[[ MATERIAL PROVIDED open ]]

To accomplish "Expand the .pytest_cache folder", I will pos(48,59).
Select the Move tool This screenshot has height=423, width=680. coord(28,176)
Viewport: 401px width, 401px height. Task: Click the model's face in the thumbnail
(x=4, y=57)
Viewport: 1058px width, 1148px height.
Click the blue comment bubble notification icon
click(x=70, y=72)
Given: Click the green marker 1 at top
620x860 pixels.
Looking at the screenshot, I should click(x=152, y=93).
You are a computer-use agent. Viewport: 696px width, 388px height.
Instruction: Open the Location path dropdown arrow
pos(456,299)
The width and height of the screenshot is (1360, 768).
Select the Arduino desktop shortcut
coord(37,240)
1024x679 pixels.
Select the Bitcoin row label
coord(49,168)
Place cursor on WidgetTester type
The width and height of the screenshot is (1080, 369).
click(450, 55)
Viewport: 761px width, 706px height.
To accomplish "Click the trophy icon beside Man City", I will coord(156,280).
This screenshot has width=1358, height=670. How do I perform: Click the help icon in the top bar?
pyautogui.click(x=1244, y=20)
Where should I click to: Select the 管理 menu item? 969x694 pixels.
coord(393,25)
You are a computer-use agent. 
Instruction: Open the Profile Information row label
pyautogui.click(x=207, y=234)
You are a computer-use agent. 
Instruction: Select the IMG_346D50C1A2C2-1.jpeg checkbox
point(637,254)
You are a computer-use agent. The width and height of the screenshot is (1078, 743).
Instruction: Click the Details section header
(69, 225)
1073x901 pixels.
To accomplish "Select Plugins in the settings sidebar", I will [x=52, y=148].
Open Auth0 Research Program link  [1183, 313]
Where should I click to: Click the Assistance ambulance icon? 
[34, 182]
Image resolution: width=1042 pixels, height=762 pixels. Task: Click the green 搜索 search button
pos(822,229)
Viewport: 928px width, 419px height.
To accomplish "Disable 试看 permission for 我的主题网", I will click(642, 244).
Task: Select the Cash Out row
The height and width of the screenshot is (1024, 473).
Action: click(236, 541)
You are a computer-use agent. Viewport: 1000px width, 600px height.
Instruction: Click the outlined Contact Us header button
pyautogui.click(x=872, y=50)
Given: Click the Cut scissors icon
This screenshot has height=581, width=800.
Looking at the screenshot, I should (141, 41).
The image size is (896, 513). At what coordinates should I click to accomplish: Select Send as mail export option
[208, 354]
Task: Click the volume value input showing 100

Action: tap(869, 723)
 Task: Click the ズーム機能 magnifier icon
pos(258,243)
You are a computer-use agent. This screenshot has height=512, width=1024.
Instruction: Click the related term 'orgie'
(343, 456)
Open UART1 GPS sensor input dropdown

[[ MATERIAL PROVIDED closed ]]

**THE TASK:**
The response should be an exact copy of all the records above.

**SOLUTION:**
To accomplish "Expand the .pytest_cache folder", I will pos(48,59).
Select the Move tool This screenshot has height=423, width=680. coord(28,176)
Viewport: 401px width, 401px height. Task: Click the model's face in the thumbnail
(x=4, y=57)
Viewport: 1058px width, 1148px height.
Click the blue comment bubble notification icon
click(x=70, y=72)
Given: Click the green marker 1 at top
620x860 pixels.
Looking at the screenshot, I should click(x=152, y=93).
You are a computer-use agent. Viewport: 696px width, 388px height.
Instruction: Open the Location path dropdown arrow
pos(456,299)
The width and height of the screenshot is (1360, 768).
Select the Arduino desktop shortcut
coord(37,240)
1024x679 pixels.
Select the Bitcoin row label
coord(49,168)
Place cursor on WidgetTester type
The width and height of the screenshot is (1080, 369).
click(450, 55)
Viewport: 761px width, 706px height.
To accomplish "Click the trophy icon beside Man City", I will coord(156,280).
This screenshot has width=1358, height=670. How do I perform: Click the help icon in the top bar?
pyautogui.click(x=1244, y=20)
Where should I click to: Select the 管理 menu item? 969x694 pixels.
coord(393,25)
You are a computer-use agent. 
Instruction: Open the Profile Information row label
pyautogui.click(x=207, y=234)
You are a computer-use agent. 
Instruction: Select the IMG_346D50C1A2C2-1.jpeg checkbox
point(637,254)
You are a computer-use agent. The width and height of the screenshot is (1078, 743).
Instruction: Click the Details section header
(69, 225)
1073x901 pixels.
To accomplish "Select Plugins in the settings sidebar", I will [x=52, y=148].
Open Auth0 Research Program link  [1183, 313]
Where should I click to: Click the Assistance ambulance icon? 
[34, 182]
Image resolution: width=1042 pixels, height=762 pixels. Task: Click the green 搜索 search button
pos(822,229)
Viewport: 928px width, 419px height.
To accomplish "Disable 试看 permission for 我的主题网", I will click(642, 244).
Task: Select the Cash Out row
The height and width of the screenshot is (1024, 473).
Action: click(236, 541)
You are a computer-use agent. Viewport: 1000px width, 600px height.
Instruction: Click the outlined Contact Us header button
pyautogui.click(x=872, y=50)
Given: Click the Cut scissors icon
This screenshot has height=581, width=800.
Looking at the screenshot, I should (141, 41).
The image size is (896, 513). At what coordinates should I click to accomplish: Select Send as mail export option
[208, 354]
Task: Click the volume value input showing 100

Action: tap(869, 723)
 Task: Click the ズーム機能 magnifier icon
pos(258,243)
You are a computer-use agent. This screenshot has height=512, width=1024.
Instruction: Click the related term 'orgie'
(343, 456)
Open UART1 GPS sensor input dropdown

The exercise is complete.